Nutrient content export market
- Compared to grass hay, alfalfa hay is higher in both minerals and protein because of its nutritional benefits. Alfalfa is rather high in energy, acting as a great source of minerals and vitamins.
- "It contains between 15 to 22% crude protein and an excellent source of a wide range of vitamins and minerals.
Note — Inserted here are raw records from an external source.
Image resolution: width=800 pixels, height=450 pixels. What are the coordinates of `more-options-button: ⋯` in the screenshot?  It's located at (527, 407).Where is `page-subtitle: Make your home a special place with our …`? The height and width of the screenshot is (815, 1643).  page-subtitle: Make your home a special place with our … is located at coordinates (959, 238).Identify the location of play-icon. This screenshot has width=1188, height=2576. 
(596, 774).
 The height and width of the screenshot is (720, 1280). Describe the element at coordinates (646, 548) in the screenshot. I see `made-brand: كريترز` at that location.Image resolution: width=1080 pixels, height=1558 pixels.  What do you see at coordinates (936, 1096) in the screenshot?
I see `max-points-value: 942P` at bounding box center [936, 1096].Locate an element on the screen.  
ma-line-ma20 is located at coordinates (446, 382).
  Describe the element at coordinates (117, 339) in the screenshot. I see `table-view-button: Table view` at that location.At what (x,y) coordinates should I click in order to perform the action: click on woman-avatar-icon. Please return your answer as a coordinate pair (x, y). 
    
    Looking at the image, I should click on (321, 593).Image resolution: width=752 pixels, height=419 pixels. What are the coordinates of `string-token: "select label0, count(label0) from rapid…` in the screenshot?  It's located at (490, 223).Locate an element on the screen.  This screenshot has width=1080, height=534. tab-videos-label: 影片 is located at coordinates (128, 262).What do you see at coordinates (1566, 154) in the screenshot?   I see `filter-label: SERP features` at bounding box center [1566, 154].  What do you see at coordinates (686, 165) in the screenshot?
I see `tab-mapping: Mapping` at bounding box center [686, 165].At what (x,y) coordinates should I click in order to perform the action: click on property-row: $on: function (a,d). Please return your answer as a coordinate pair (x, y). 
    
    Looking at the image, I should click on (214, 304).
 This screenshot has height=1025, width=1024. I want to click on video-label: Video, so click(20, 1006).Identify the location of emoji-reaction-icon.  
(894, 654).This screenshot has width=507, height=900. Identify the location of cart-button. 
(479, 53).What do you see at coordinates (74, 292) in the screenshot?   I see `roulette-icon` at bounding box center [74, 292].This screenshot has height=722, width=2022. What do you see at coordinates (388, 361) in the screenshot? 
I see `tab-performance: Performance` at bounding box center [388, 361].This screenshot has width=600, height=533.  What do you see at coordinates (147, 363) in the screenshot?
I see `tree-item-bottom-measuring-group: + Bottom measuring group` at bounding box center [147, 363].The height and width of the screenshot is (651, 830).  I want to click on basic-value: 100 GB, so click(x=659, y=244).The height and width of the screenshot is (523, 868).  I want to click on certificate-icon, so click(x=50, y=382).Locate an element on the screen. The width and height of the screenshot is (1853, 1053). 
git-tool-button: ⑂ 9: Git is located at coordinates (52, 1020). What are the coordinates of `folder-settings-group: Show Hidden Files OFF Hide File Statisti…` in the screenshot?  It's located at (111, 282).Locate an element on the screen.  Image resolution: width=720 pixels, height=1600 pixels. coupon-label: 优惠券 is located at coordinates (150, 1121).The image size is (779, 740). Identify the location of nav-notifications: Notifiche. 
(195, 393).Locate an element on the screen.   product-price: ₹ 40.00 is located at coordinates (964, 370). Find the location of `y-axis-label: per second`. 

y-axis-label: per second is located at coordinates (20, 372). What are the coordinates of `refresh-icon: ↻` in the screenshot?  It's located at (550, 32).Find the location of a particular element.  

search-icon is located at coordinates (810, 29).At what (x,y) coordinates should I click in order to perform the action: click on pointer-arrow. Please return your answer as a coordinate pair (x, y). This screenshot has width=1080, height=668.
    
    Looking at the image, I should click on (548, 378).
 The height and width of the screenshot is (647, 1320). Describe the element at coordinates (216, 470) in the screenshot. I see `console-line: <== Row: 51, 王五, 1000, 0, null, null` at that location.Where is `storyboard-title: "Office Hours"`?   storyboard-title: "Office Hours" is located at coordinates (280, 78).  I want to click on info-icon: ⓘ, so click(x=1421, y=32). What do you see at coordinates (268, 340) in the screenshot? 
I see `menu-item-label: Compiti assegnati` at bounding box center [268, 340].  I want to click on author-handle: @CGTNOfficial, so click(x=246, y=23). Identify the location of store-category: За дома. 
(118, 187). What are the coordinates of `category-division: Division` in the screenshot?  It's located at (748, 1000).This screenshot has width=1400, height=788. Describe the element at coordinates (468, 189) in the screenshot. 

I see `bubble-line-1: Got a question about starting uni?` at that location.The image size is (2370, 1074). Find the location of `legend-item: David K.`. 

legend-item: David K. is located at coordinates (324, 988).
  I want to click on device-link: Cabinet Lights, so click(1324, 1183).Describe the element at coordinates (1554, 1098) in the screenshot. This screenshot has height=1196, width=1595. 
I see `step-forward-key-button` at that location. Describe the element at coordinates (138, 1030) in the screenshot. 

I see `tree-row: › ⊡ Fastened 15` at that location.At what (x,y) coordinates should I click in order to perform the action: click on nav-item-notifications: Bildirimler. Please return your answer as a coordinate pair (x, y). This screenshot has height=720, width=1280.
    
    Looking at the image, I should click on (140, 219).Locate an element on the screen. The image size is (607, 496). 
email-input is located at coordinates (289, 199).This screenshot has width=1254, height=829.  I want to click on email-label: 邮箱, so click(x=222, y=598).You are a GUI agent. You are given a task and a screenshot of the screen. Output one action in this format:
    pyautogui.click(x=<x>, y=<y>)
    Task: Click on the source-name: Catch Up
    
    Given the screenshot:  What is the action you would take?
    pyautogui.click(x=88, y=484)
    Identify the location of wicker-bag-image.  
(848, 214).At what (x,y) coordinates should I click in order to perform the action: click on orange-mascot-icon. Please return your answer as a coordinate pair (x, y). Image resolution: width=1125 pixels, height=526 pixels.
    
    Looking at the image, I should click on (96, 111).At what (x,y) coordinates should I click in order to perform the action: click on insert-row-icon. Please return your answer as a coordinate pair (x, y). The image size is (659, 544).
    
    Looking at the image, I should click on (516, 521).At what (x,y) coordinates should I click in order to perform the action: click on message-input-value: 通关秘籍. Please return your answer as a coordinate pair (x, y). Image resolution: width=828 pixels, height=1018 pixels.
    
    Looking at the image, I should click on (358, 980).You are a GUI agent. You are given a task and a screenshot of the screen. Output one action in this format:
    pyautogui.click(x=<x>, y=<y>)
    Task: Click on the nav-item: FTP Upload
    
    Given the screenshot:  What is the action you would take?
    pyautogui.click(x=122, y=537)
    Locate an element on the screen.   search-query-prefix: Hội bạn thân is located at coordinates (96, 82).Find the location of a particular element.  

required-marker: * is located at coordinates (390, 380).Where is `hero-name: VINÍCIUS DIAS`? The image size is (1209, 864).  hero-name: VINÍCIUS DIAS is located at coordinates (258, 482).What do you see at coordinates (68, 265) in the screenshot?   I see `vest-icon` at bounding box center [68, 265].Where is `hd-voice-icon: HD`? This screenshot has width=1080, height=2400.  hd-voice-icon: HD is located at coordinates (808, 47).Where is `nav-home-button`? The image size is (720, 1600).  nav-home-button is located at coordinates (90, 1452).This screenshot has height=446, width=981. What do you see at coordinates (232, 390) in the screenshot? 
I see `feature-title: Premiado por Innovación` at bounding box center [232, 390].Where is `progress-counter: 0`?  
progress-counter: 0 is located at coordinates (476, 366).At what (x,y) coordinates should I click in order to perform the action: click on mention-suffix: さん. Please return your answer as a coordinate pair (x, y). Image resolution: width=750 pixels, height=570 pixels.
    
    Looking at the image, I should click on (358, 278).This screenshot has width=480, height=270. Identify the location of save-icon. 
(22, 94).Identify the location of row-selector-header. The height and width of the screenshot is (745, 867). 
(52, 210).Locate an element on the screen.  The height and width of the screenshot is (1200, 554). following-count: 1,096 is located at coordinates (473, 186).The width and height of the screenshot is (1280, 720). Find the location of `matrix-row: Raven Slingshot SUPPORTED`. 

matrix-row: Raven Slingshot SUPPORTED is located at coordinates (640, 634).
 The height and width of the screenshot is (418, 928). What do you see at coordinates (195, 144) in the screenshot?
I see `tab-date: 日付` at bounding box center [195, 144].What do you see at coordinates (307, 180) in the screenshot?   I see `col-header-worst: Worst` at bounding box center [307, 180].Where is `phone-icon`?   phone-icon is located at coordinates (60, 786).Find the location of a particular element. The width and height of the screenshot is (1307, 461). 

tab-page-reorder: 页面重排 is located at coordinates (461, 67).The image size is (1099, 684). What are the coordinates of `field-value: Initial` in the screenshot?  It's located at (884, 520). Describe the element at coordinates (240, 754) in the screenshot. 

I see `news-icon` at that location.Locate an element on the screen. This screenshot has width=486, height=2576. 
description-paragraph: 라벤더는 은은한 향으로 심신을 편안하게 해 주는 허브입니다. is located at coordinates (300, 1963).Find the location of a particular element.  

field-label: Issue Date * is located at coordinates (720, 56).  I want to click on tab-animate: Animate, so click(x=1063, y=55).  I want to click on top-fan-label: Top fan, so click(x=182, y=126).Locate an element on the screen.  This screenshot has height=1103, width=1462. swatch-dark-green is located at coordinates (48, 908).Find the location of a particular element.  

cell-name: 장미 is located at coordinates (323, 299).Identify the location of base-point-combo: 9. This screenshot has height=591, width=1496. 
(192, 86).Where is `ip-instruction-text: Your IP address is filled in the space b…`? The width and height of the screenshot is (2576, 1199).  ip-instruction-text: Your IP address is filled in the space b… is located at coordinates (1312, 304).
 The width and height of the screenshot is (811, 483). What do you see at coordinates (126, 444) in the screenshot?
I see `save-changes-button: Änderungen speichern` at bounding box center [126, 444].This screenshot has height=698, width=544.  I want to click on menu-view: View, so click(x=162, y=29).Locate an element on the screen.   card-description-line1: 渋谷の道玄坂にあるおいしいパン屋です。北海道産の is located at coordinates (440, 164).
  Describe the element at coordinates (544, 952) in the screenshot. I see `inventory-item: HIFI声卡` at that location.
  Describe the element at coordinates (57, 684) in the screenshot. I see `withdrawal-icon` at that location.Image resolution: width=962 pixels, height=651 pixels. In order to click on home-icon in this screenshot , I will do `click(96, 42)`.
Due to the high nutritional content of alfalfa, the demand is growing across the world."
- Spain was one of the major alfalfa pellets and meal in 2019, as it maintained 18.7% of overall exports.
- In "2019, the amount of feed and pellets exported was 230,851 tons compared to 342,270 tons in 2018. Spain accounted for the export value of USD 54,544 thousand in 2019 compared to USD 76,478 thousand in 2018."
- The major importers for Spain in 2019 were France, the U.A.E., and China, with shares of 19.6%, 14.7%, 12.1% respectively.
We searched through multiple industry reports, white papers, and government reports to find any quantitative forecasts for Spain's hay market. However, we were not able to find any information about the quantity grown in Spain. The majority of the reports focused on the overall hay or alfalfa market, with little information about the amount of hay produced by the country. We also tried to go through some of the country's significant hay producers, but information was also scarce. We were able to find that Spain has the largest market for alfalfa hay export. But the rest of the information from the companies mainly focused on describing the different bale types and their offerings rather than discussing how much they produced.
Furthermore, we searched for useful data points to help us triangulate an answer, including the percentage share of hay consumption for each category, which we could have used with the total amount of hay consumed in the country to calculate an estimate. For this, we explored market reports from sources such as Market Watch, Mordor Intelligence, Research and Markets, etc. We also consulted government sources such as Spain's agriculture department. However, we were unable to locate the relevant data points. Hence, this research strategy failed to produce any results.